Sabtu, 06 Juni 2020 23:58

Kenapa sejumlah pemimpin barat tidak mau komentari tragedi diskriminasi ras di AS

Luar Negeri

Protes akibat tewasnya George Floyd, seorang warga Amerika Serikat (AS) keturunan Afrika sedang merebak di seluruh AS. Pada saat masyarakat internasional bersama-sama mengecam penyakit kronis diskriminasi ras di AS itu, sejumlah pemimpin negara-negara Barat yang selalu suka mengungkit “demokrasi” dan “HAM” itu kali ini malah bungkam dan tidak mau mengomentari hal itu.

Baru-baru ini, Perdana Menteri Kanada Justrin Trudeau ditanyakan apa sikapnya atas “pemimpin AS mengancam akan melawan pemrotes di dalam negerinya dengan kekuatan militer”, ia kelihatan canggung dan diam 22 detik, dan akhirnya tidak menjawab pertanyaan itu.
Perdana Menteri Inggris Boris Johnson pada seminggu sesudah peristiwa George Floyd baru memberikan komentarnya secara tidak langsung, ia mengatakan “tiada tanahnya di Inggris bagi rasisme dan kekerasan rasis”.

Sementara itu, Perdana Menteri Australia Scott Morrison juga mulai main Tai Chi mengenai masalah diskriminasi ras di AS, sehingga Pemimpin Partai The Australian Greens Adam Bandt mendesak Scott Morrison menanggapi “penampilan buruk” pemerintah AS itu.
Justru seperti komentar Sky News Australia pada hari Kamis lalu ($/6), “jika pemimpin negara lain mengusir pengunjuk rasa damai dengan gas air mata atau mengancam akan menggunakan kekuatan militer, jadi pemimpin negara lain pasti akan memberi komentar.” Namun, sejumlah pemimpin negara Barat malah membuta-tuli atas tindakan pemimpin AS yang sangat mengejutkan itu. Itu sangat kontras dengan kebiasaan mereka yang suka membicarakan masalah negara lain dengan panjang lebar.
Sebenarnya, sejumlah negara sudah terbiasa mengikuti AS, tidak berani dan juga tidak biasa melontarkan kata-kata yang keras.

Lama-kelamaan, diam saja sudah menjadi pilihan terpaksa bagi sejumlah politikus Barat, apalagi di sejumlah negara Barat itu juga terdapat masalah diskriminasi ras yang relatif parah, bahkan sejumlah politikus justru adalah pendukung supremasi orang kulit putih.
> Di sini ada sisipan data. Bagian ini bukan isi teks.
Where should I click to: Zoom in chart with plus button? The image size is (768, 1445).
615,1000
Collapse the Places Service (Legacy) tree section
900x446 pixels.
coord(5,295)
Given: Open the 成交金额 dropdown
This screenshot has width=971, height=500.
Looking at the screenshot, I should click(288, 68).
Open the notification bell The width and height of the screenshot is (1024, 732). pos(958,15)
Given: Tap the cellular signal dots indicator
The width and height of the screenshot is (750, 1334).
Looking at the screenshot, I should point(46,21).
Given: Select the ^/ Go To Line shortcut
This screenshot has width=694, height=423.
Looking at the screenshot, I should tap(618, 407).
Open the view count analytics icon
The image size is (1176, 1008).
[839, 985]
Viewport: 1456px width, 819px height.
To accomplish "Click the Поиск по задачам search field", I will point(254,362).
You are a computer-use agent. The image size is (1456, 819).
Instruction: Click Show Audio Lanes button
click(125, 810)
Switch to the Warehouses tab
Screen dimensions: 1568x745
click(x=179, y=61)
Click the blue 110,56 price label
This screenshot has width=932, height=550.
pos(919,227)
Sikap samar-samar dengan tidak mau mengomentari penyakit kronis rasisme itu justru memperlihatkan ketakutan dan kegelisahan mereka.

Meninjau kembali sejarahnya, negara-negara Barat utama memiliki sejarah gelap pelaksanaan kolonisme pada tahap awal kapitalisme, itulah sebab utama munculnya masalah diskriminasi ras di dunia. Sekarang ini, di Inggris, Australia, Kanada dan negara-negara Barat lain, ketidakadilan terhadap orang kulit berwarna dan etnis minoritas sering dilaporkan media oleh karena sebab yang rumit termasuk sistem sosial dan diferensiasi kekayaan, tidak “kalah” daripada di AS.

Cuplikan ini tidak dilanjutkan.